There’s a different vibe across the Seine at the Musée de l’Orangerie, where an exhibit features American paintings from the Thirties. That period’s darkness was palpable through the work of a wide variety of artists, from Edward Hopper and Grant Wood to Jackson Pollock — all of whom questioned their nation’s identity at the time.
Another American painter, Cy Twombly, is the subject of a retrospective being shown only in Paris. Taking cues from Abstract Expressionism, his creations are articulated through three bodies of work, ranging from oeuvres with writing to color compositions. As a complement, the Gagosian Gallery is showcasing an interesting selection of pieces by the same artist from the Seventies focused on the mythological character Orpheus.
Controversial French painter Bernard Buffet’s lesser-known career is being revealed in the 16th arrondissement, at the Musée d’art Moderne de la Ville de Paris, with a show highlighting his favorite subjects: still-lifes and self-portraits. Concurrently, at the Musée Montmartre, is an exhibit exploring the painter’s relationship with the Montmartre neighborhood through works exceptionally on loan by the artist’s son.

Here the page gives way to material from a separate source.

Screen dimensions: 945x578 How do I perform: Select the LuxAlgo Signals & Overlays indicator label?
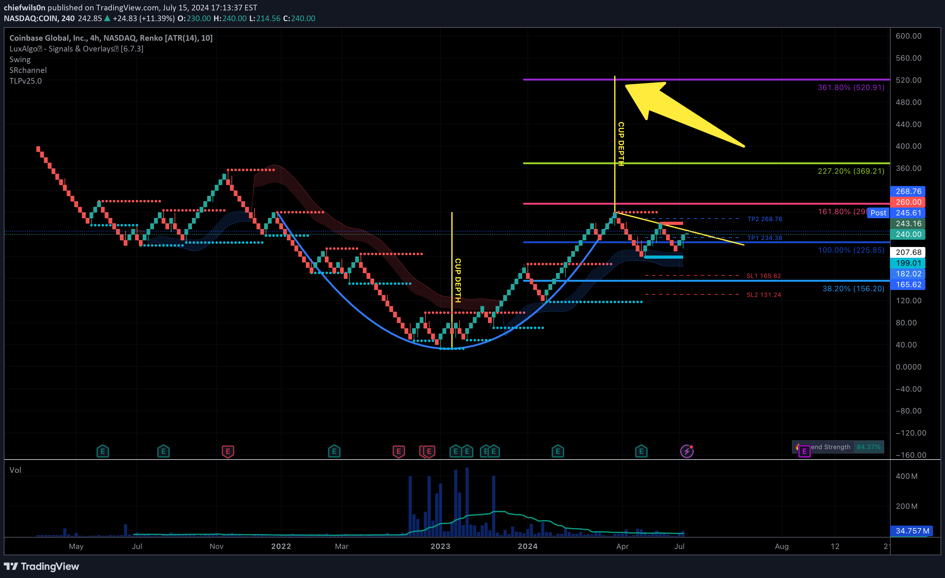pyautogui.click(x=76, y=49)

Meanwhile, fashion photographer Richard Avedon and artist William Klein — who also focused part of their work on France and its capital — have black-and-white photographs with those themes presented in the National Library and Polka Galerie, respectively.

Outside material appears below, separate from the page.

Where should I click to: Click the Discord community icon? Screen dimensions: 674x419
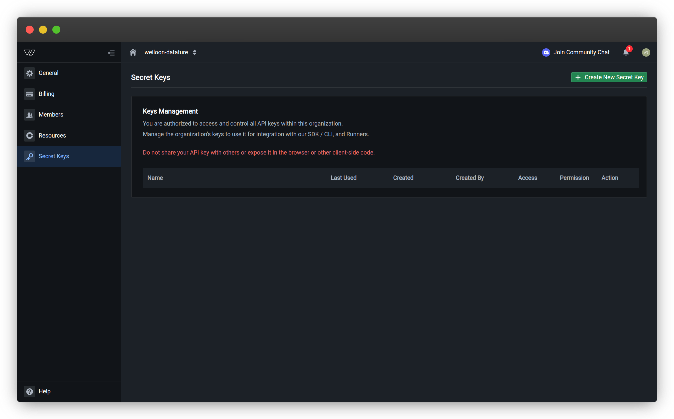546,52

Last but not least, Minimalist artist Carl Andre redefines the notion of space and matter back at the Museum of Modern art, where 40 of his monumental sculptures and a selection of poems spanning 50 years of abstract creation are on display. — Anne-Aymone Gheerbrant
“Frédéric Bazille (1841-1870) The Youth of Impressionism,” through March 5
Musée d’Orsay, 1 Rue de la Légion d’Honneur, 75007
Open Tuesday-Sunday, 9:30 a.m. to 6 p.m., and Thursday, 9:30 a.m. to 9:45 p.m.
“American Painting in the 1930s — The Age of Anxiety,” through Jan. 30
Musée de l’Orangerie, Jardin des Tuileries, 75001
Open Wednesday to Monday, 9 a.m.-6 p.m.
“Cy Twombly,” through April 24
Centre Pompidou, Place Georges Pompidou, 75004
Open Wednesday to Monday, 11 a.m. to 9 p.m.

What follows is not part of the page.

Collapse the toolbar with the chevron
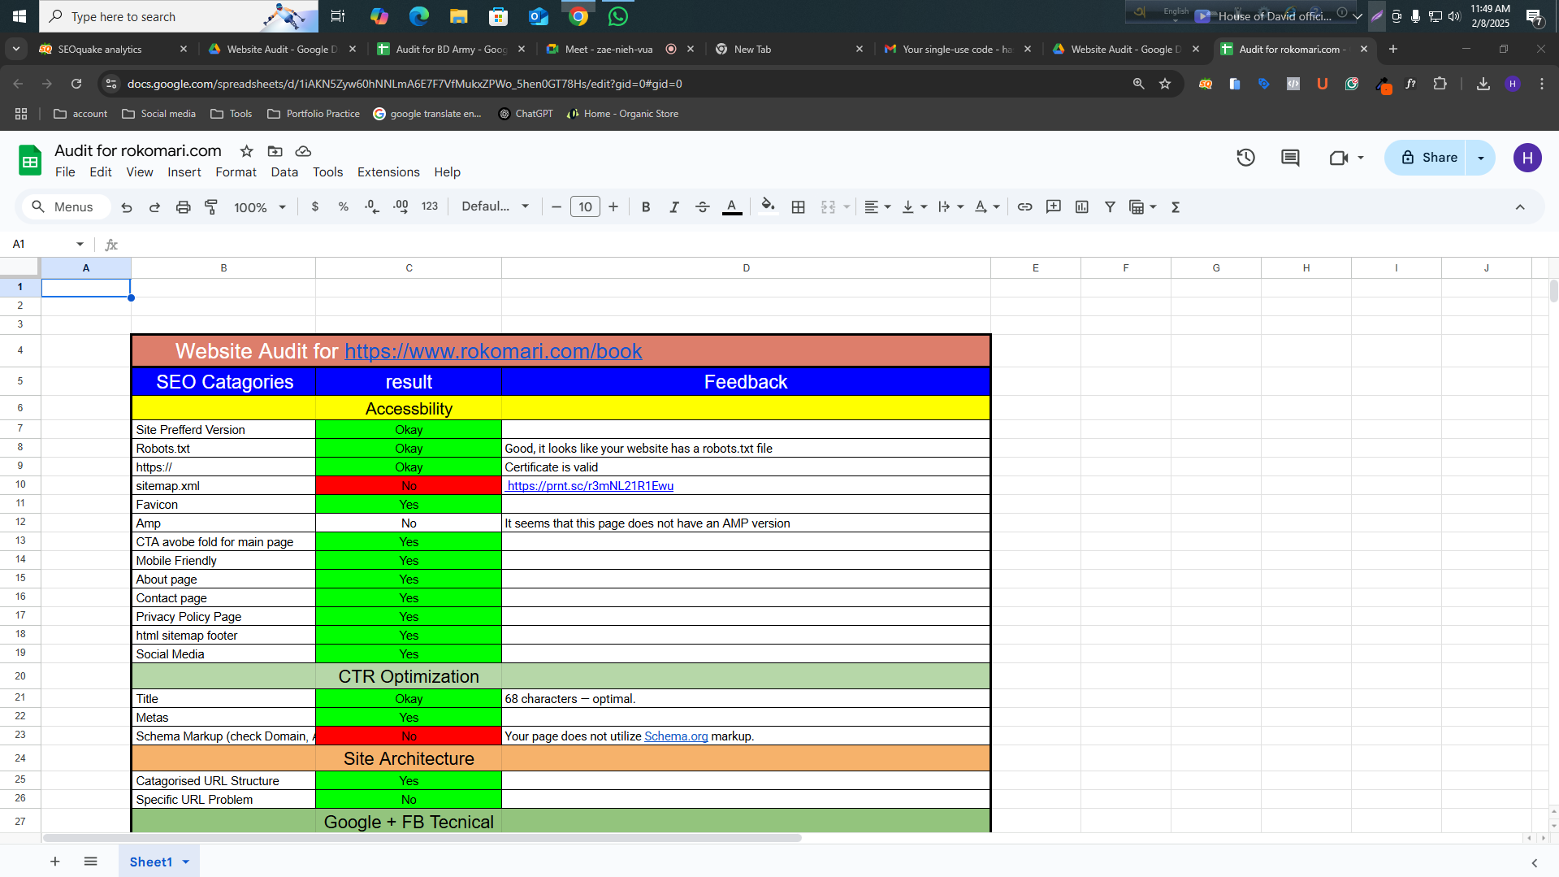 [1520, 206]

“Orpheus — Cy Twombly,” through Feb. 18
Gagosian Gallery, 4 Rue de Ponthieu, 75008
Open Tuesday to Saturday, 11 a.m. to 7 p.m.
“Bernard Buffet Retrospective,” through Feb. 26
“Carl Andre – Sculpture as Place, 1958-2010,” through Feb. 12
Musée d’Art Moderne, 11 Avenue du Président Wilson, 75116
Open Tuesday to Sunday, 10 a.m. to 6 p.m., and Thursday, 10 a.m. to 10 p.m.
“Bernard Buffet — An Intimate Portrait,” through March 5
Musée de Montmartre Jardins Renoir, 12 Rue Cortot, 75018
Open daily, 10 a.m. to 6 p.m.
“Avedon’s France: Old World, New Look,” through Feb. 26
Bibliothèque Nationale de France, Quai François Mauriac, 75013
Open Tuesday to Saturday, 10 a.m. to 7 p.m., and Sunday, 1 p.m. to 7 p.m.
“Paris + Klein,” through March 4
Polka Galerie, 12 Rue Saint-Gilles, 75003
Open Tuesday to Saturday, 11 a.m. to 7:30 p.m.
AIRY EYRIE: Amastan Paris, a new boutique hotel located steps from the Élysée Palace, distinguishes itself from stuffier competition with a light and airy feel thanks to its contemporary design. Smaller rooms in particular benefit from space-saving build-ins and cool yet welcoming decor. Some of the hotel’s 24 rooms enjoy private terraces.
The hotel’s restaurant serves up a menu of 21st-century comfort foods, such as avocado toast and poké bowls, at affordable prices. Main courses for instance, run up to 22 euros, or $23.40 at current exchange.
In a pop-up shop on the ground floor, the hotel has hosted residencies by London-based jewelry brand Uribe and most recently sold games designed by famous artists, such as a chessboard by Man Ray, as part of an exhibition curated by Emily Marant, the niece of designer Isabel Marant. — R.W.